Dear Friend,
How do you feel about July? I made this to-do list for summer:
And here’s a second, more specific one for July. Do with these what you want!
I’ve been thinking a fair amount about the origin of the title of this newsletter, and, honestly, it’s embarrassing.
Obviously, I am not the first person to say that something or someone has been “good enough.” There is a popular parenting concept called “the good enough parent” (originally coined by pediatrician Donald Winnicott). For Cookie Monster, who spends every day of his life around the alphabet, the simple knowledge that “C is for cookie” is good enough for him. Apparently, Cindy Lauper wrote a song in 1985 for the movie “The Goonies” called “The Goonies ‘R' Good Enough.”
But I first read it in Good Housekeeping magazine. You may or may not know that I subscribe to dozens of print magazines, to the point where it might be a little bit of a problem. (They accumulate.)
Good Housekeeping is definitely one of my top five; I’m a slut for women’s magazines in general. (Specifically, I love Better Homes & Gardens, Real Simple, and Good Housekeeping. A lot of my other favorites folded in recent years.) Good Housekeeping is one giant advertisement; it’s capitalism at its core. The whole premise of Good Housekeeping, really, in that they test products and tell you which ones they like. I hate to tell you that this does it for me; I love the tidiness of an out-of-100 score, even though I know in my heart that the excellence of a mascara or a feather pillow can’t really be objectively evaluated. Anyway, about 10 years ago, they’d inserted the word “enough” after the word “good” in an advice column, so the column read “Good (Enough) Housekeeping.” I have no memory whatsoever about what the advice was; it was something like, “You don’t always have to separate out the whites,” or, “spritz a lemon over your cutting board after using it and call it a day.” It was something I couldn’t have cared less about. But the insertion of the word “enough” affected me.

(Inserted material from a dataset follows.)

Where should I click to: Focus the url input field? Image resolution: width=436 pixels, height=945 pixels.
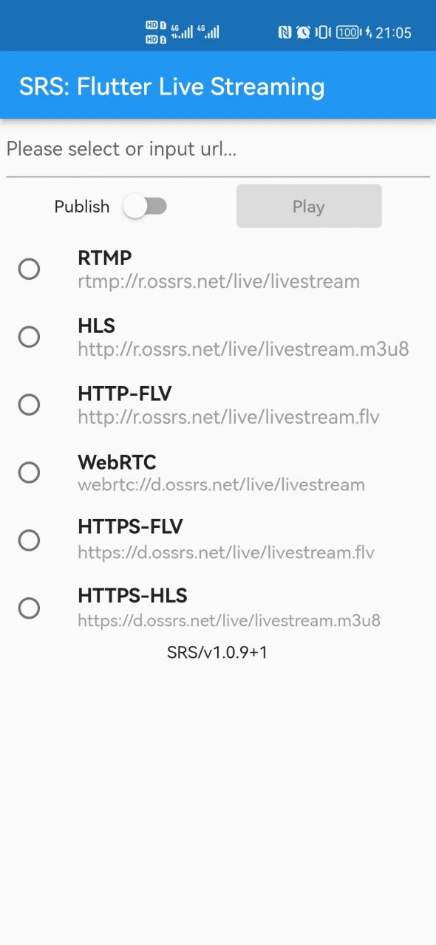click(218, 150)
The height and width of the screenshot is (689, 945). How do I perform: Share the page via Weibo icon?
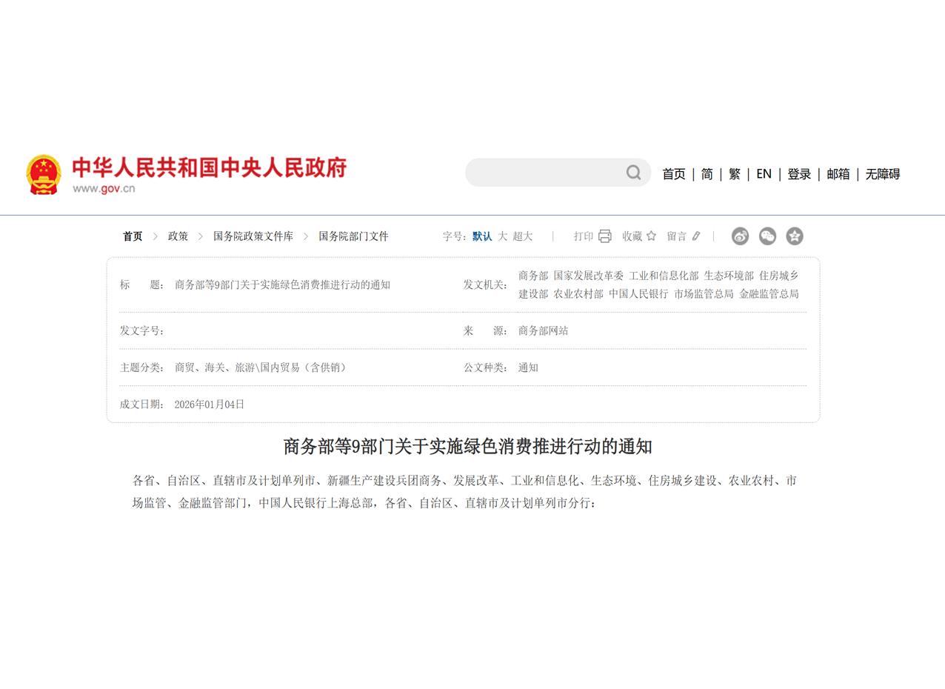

I wrote the words “you are good enough” on a piece of cardboard and packing-taped it to my desk. I was kind of startled by how much it helped me to look at it. Later, I realized that the word “enough” as a modifier allowed a slightly gentler voice to join the mean ones in my head. I’d tried for years to say to myself, “Sophie, you’re doing a good job.” But the mean voice was always like, “NO YOU’RE NOT! DO NOT LISTEN TO THIS LIAR VOICE WHO SAYS YOU’RE DOING A GOOD JOB! Look over there at HEATHER who is doing a BETTER JOB than you. Look at all the things you MEANT to do, but you FAILED. GOOD JOB. LOLOLOLOLOL I AM LAUGHING BECAUSE YOU ARE ABSOLUTELY DEFINITELY NOT DOING A GOOD JOB.” But one day, I tried firing back with, “Well, it’s a good enough job, isn’t it?” And the mean voice had no retort. Because it had to admit: I was surviving, I was feeding myself, I was trying — and ultimately, that was enough. This is how the word “enough” became a loophole.

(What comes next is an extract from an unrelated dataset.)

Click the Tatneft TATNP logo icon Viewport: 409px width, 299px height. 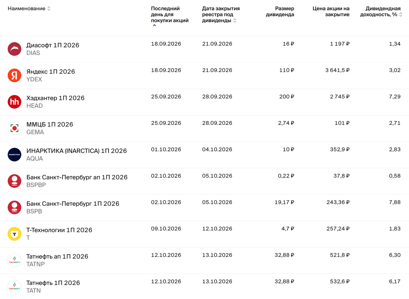pyautogui.click(x=14, y=260)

It was a loophole I climbed through so many times that it became an actual opening. All of a sudden, I noticed there was some space where before I’d felt suffocated.
Now, I have “you are doing a good enough job” taped up ev.ery.where. I stare at it constantly. And just today, just today, for the first time, I asked myself: “What does ‘enough’ mean?”
So I looked it up. The internet came back with: “as much or as many as required.” As required for what, internet? Or actually, the real question was: required according to whom?
So that’s the question, then. For what and for whom must you be enough? It’s a big question, because part of the answer involves figuring out what it would take to believe it's true. Who would have to think you were good enough for you to feel sated?
***
Some “enough”s are simple. Do you have enough money to buy a plate of sandwiches? Do you have enough sandwiches for everyone in your house to get one? Do you have enough people in your house to produce a fully casted production of “Who’s Afraid of Virginia Woolf?” What about “Fiddler on the Roof”?1
When Good Housekeeping magazine gives advice about “good enough housekeeping,” the amount required is quality-related. The quality is such that your house is not actively falling apart. For the house to be kept, there should probably not be cockroaches scurrying around or mold growing on underpants. (I admit, my idea of a kept house is an incredibly low bar.)
In Cyndi Lauper’s case, the amount required is crystal clear. The chorus to her song goes, "What's good enough for you/ Is good enough for me.”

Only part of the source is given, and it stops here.